EDIT: The link to Stephen Carlson’s article has now been fixed.
I can remember as a teenager the first time one of my “know everything about the Bible” friends whispered to me during a church service, “Hey, you know there weren’t actually THREE wise men, don’t you?” And I was, like, “What are you talking about? Of course there were. We see it every year in the Nativity play.”
That single remark from a friend sent me on a teenage quest to discover how many other places our church’s Nativity play had screwed up. At the time, I really couldn’t find much. Fast forward a few years (and by “years,” I mean “decades”) and things are different.
The Christmas season is a time for biblical scholars to show off as they wield the tools of careful exegesis and knowledge of first-century Palestine, or that other handy tool known as “dehistoricizing.” This has resulted in many questions related to Matthew and Luke’s Nativity stories, some more controversial than others: Was Jesus born in a stable? Was there really no “room in the inn” for Mary and Joseph? Was Jesus even born in Bethlehem? Did Herod really order the killing of all the young boys in the area around Bethlehem? And so forth.
There are three publications from the past couple years that I would recommend as great resources for promoting serious reflection on topics related to the stories of Jesus’ birth, regardless of whether one agrees or disagrees with the views presented:
1. Stephen Carlson’s article, “The Accommodations of Joseph and Mary
in Bethlehem: Κατάλυμα in Luke 2.7,” published in NTS and available in its entirety here. I find his arguments to be very convincing. Here is the abstract:
The identity of the κατάλυμα in Luke has been debated among Western scholars for over five hundred years. Proposals have ranged from an inn to a guest room.

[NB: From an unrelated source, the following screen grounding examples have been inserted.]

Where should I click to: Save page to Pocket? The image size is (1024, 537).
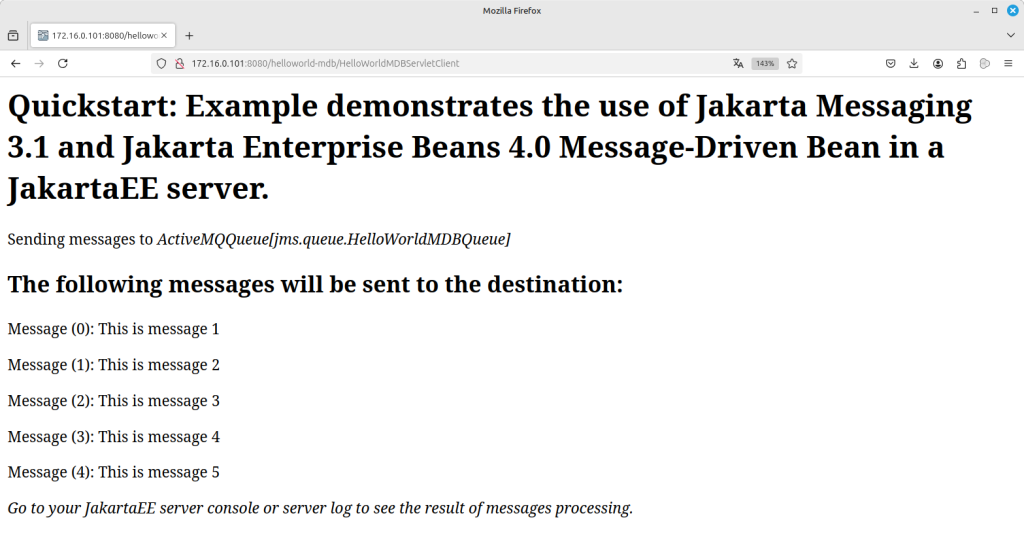[890, 63]
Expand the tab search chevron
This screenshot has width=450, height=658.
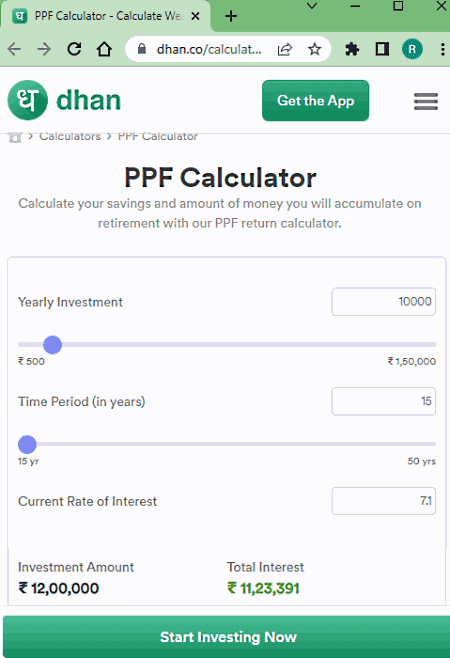(312, 6)
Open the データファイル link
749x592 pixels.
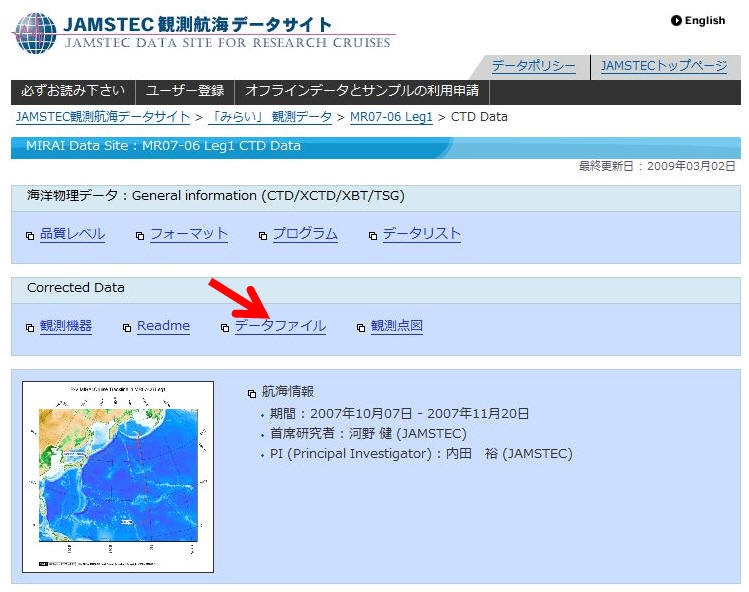[280, 326]
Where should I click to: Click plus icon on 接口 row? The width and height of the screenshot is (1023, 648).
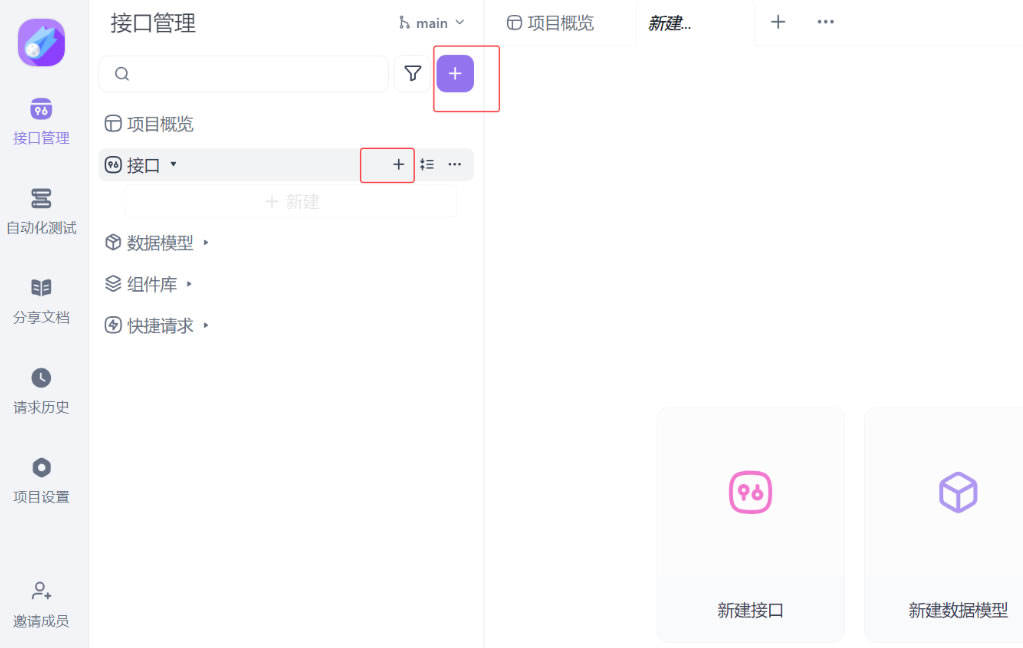[x=398, y=165]
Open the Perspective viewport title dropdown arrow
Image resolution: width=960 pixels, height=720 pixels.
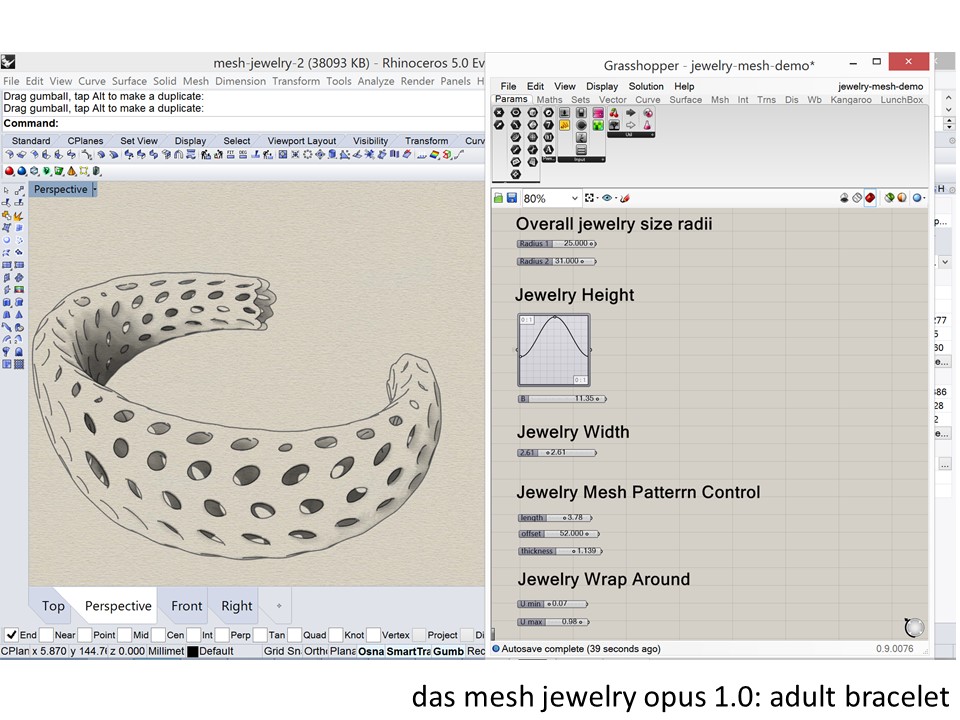[94, 189]
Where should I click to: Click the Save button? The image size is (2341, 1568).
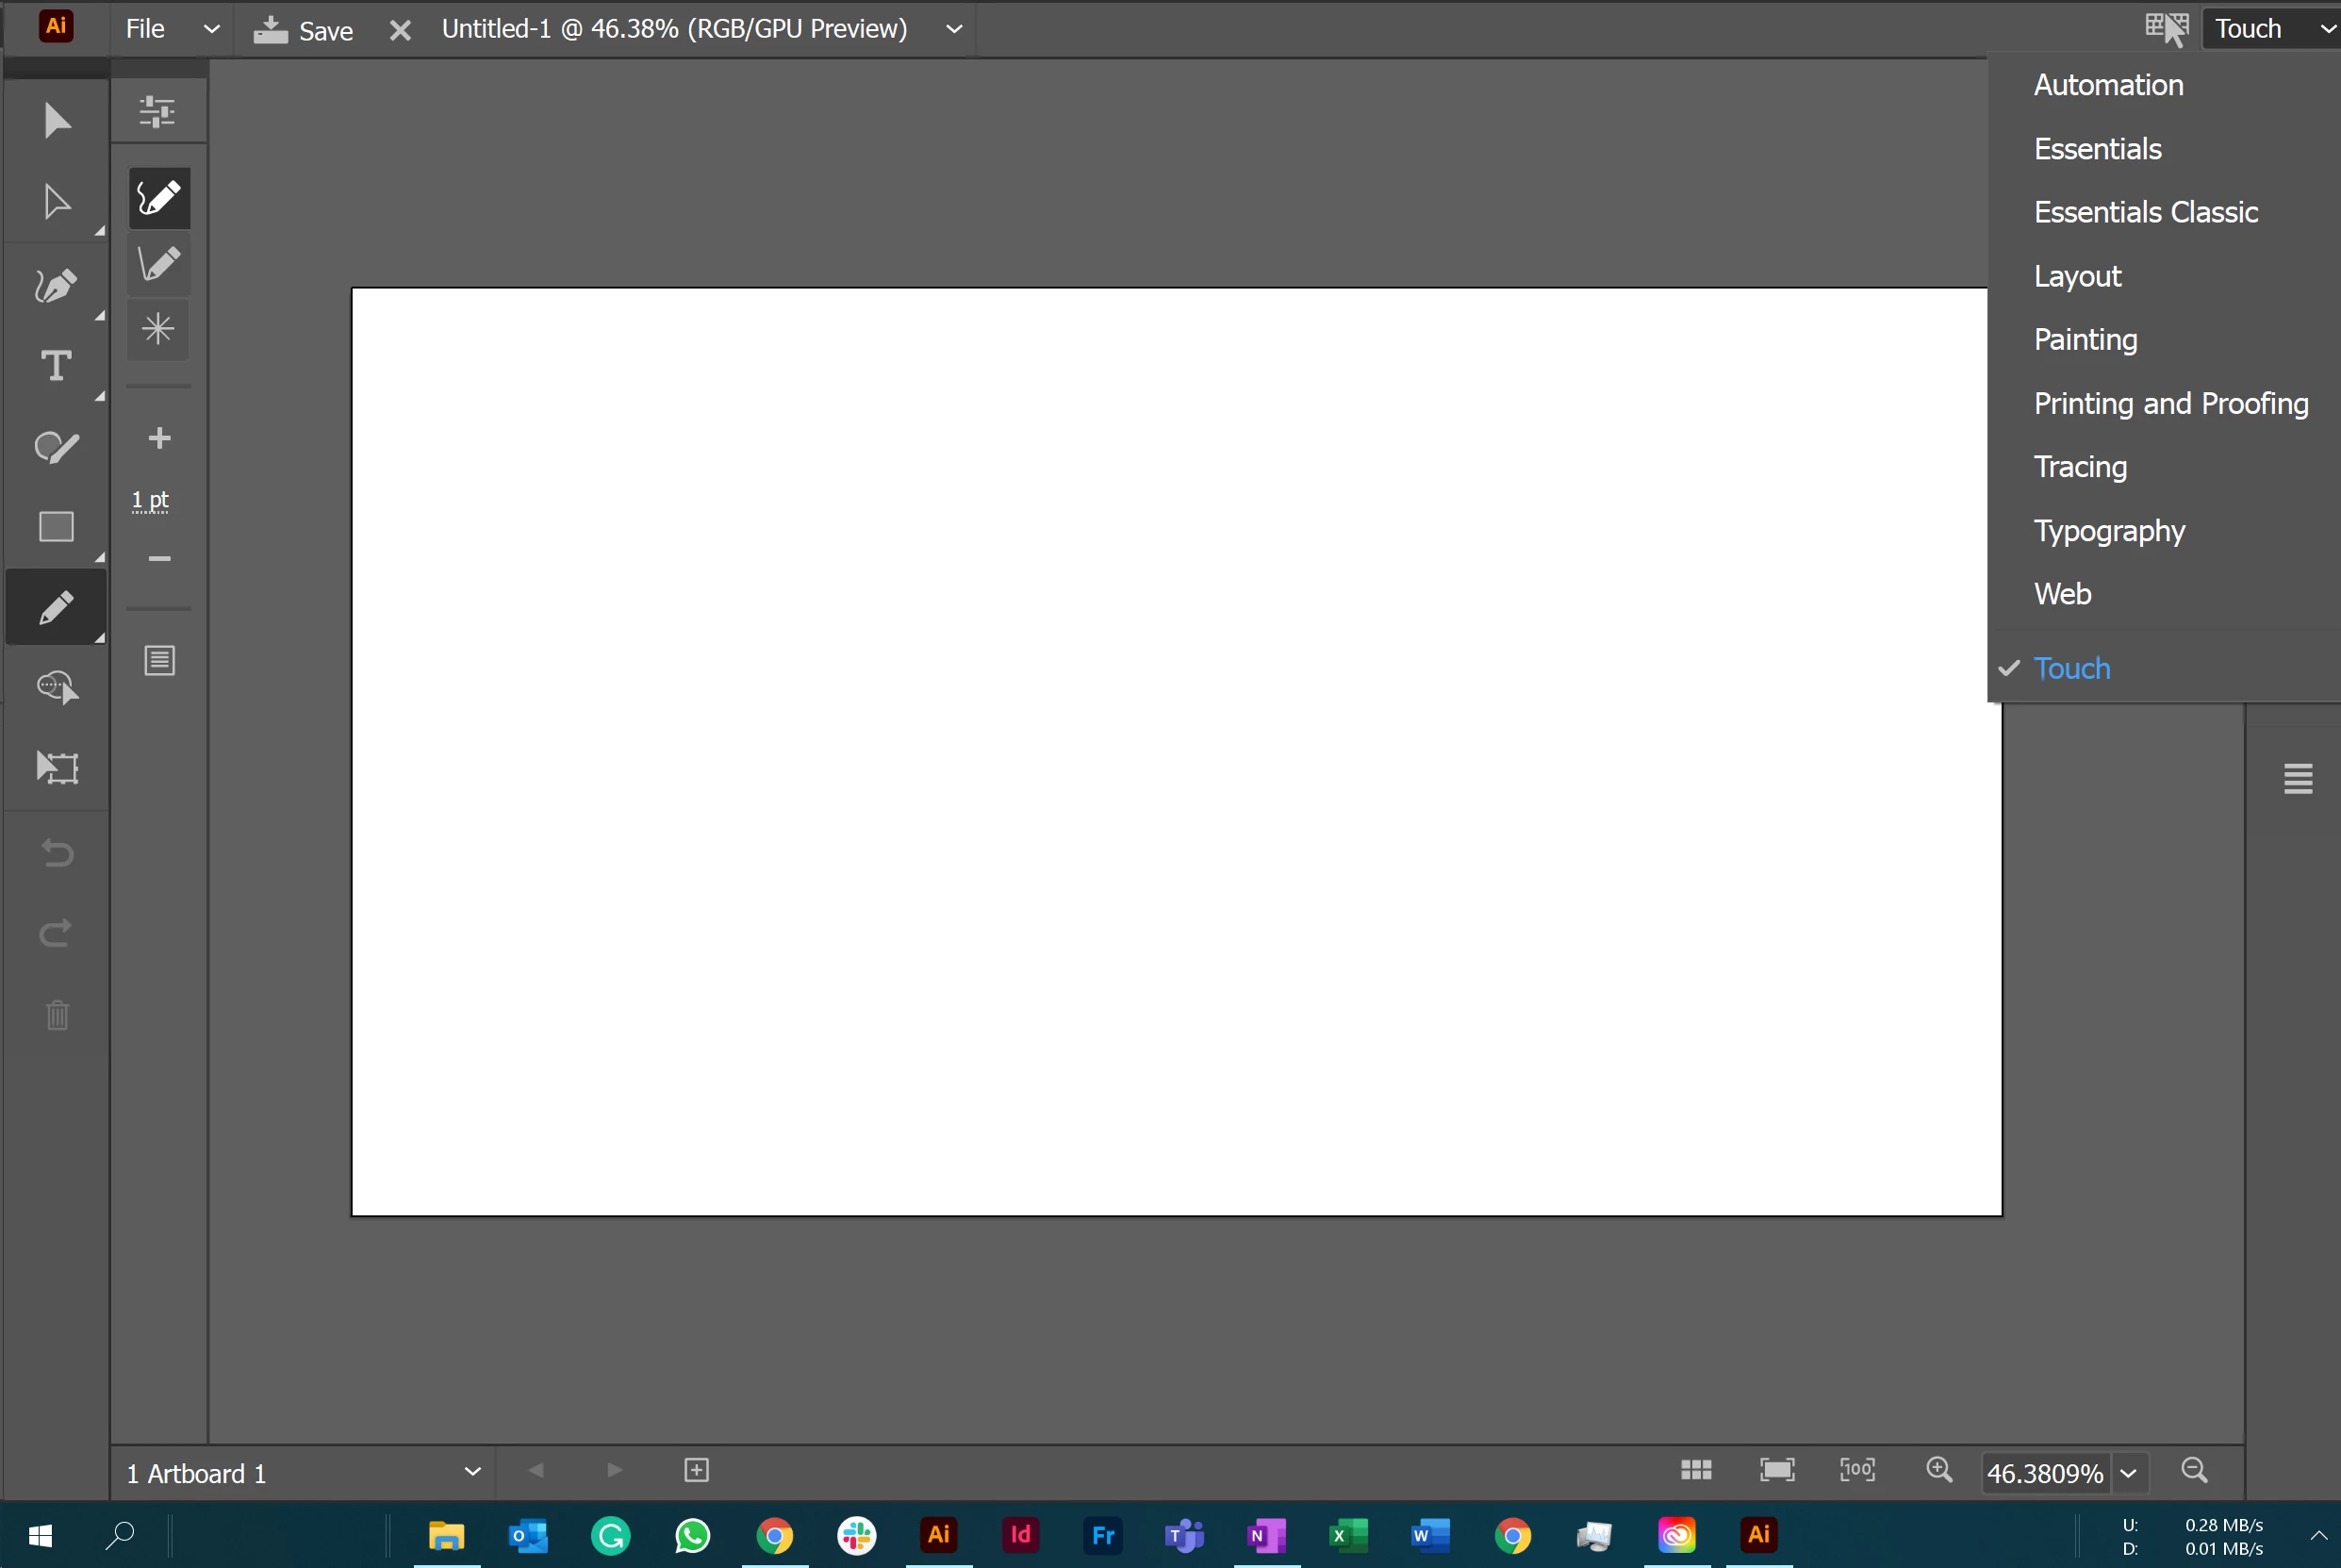[304, 30]
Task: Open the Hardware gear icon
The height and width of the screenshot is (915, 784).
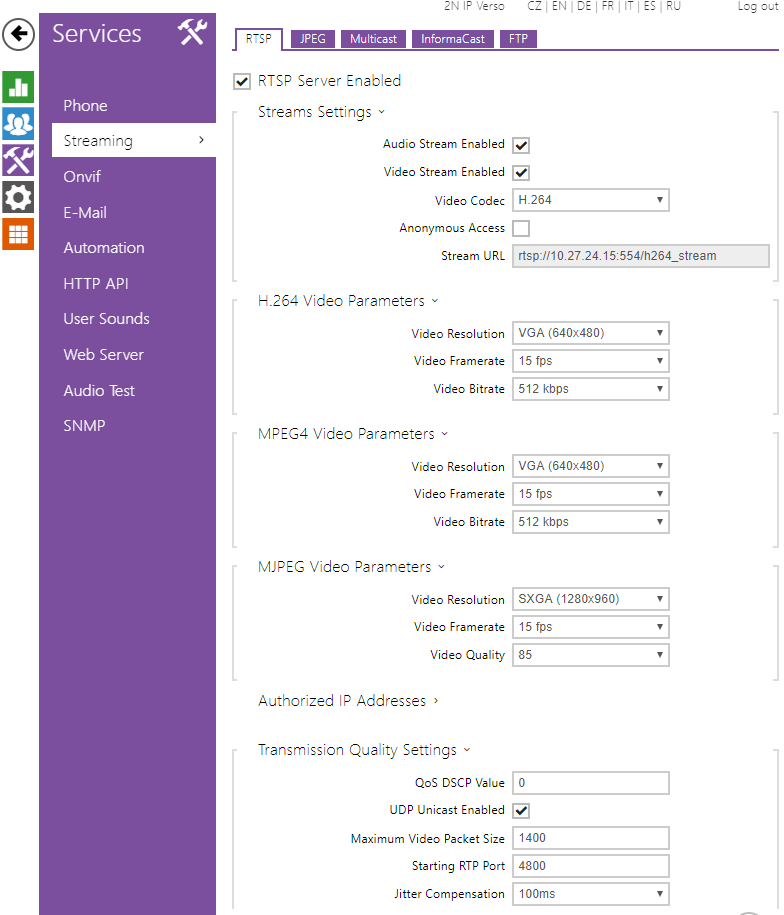Action: [18, 197]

This article argues that the term κατάλυμα has a generic sense of ‘place to stay’ and that the final clause of Luke should be rendered ‘because they had no space in their place to stay’. Moreover, three clues in the context—Joseph’s compliance with the census order, the betrothal of Mary, and the manger—suggest that the accommodations presupposed by Luke are a marital chamber too small for giving birth.
2. Steve Moyise’s short book, Was the Birth of Jesus According to Scripture? (Wipf and Stock, 2013). The link allows you to preview a significant portion of the book.
Each Christmas, the birth of Jesus is celebrated through carols, Bible readings, and nativity plays. The angelic announcements to Mary and Elizabeth, Jesus’ birth in a manger, and the gifts of gold, frankincense, and myrrh are some of the best-known stories in the Bible. But did they really happen? And were they predicted by Israel’s prophets, as the Bible claims? Steve Moyise suggests that the clue to answering these questions is to understand how Israel’s Scriptures were being interpreted in Jesus’ day. Was Isaiah thinking of a virgin birth when he uttered his famous prophecy (Isa 7:14), or is that a later Christian interpretation? Was there a star that led the magi to Bethlehem or should the story be taken symbolically? These and other questions are fully explored and the results are sometimes surprising.
3. Andrew Lincoln’s brand new book, Born of a Virgin?: Reconceiving Jesus in the Bible, Tradition, and Theology (Eerdmans, 2013). Of my three recommendations, this will certainly be the most controversial to those with a conservative background. But that’s what makes it so good – it is sure to be thought provoking on a number of fronts.
This engaging book enables ordinary Christians to understand and give honest expression to the problems surrounding the virgin birth — a concept that many Christians are not sure how to handle.
Andrew Lincoln’s Born of a Virgin? begins by discussing why the virgin birth is such a difficult and divisive topic. The book then deals with a whole range of issues — literary, historical, and hermeneutical — from a critical yet positive perspective that takes seriously creedal confessions and theological concerns.
As part of his exegetical investigation of the New Testament texts, Lincoln considers the literary genre and distinctive characteristics of the birth narratives as ancient biography. Further, he delineates how changes in our views of history and biography decisively affect any traditional understanding of the significance of an actual virgin birth. He also explores what that means for the authority of Scripture and creed, along with implications for Christology and for preaching and teaching from the birth narratives.
What other recommendations would you add?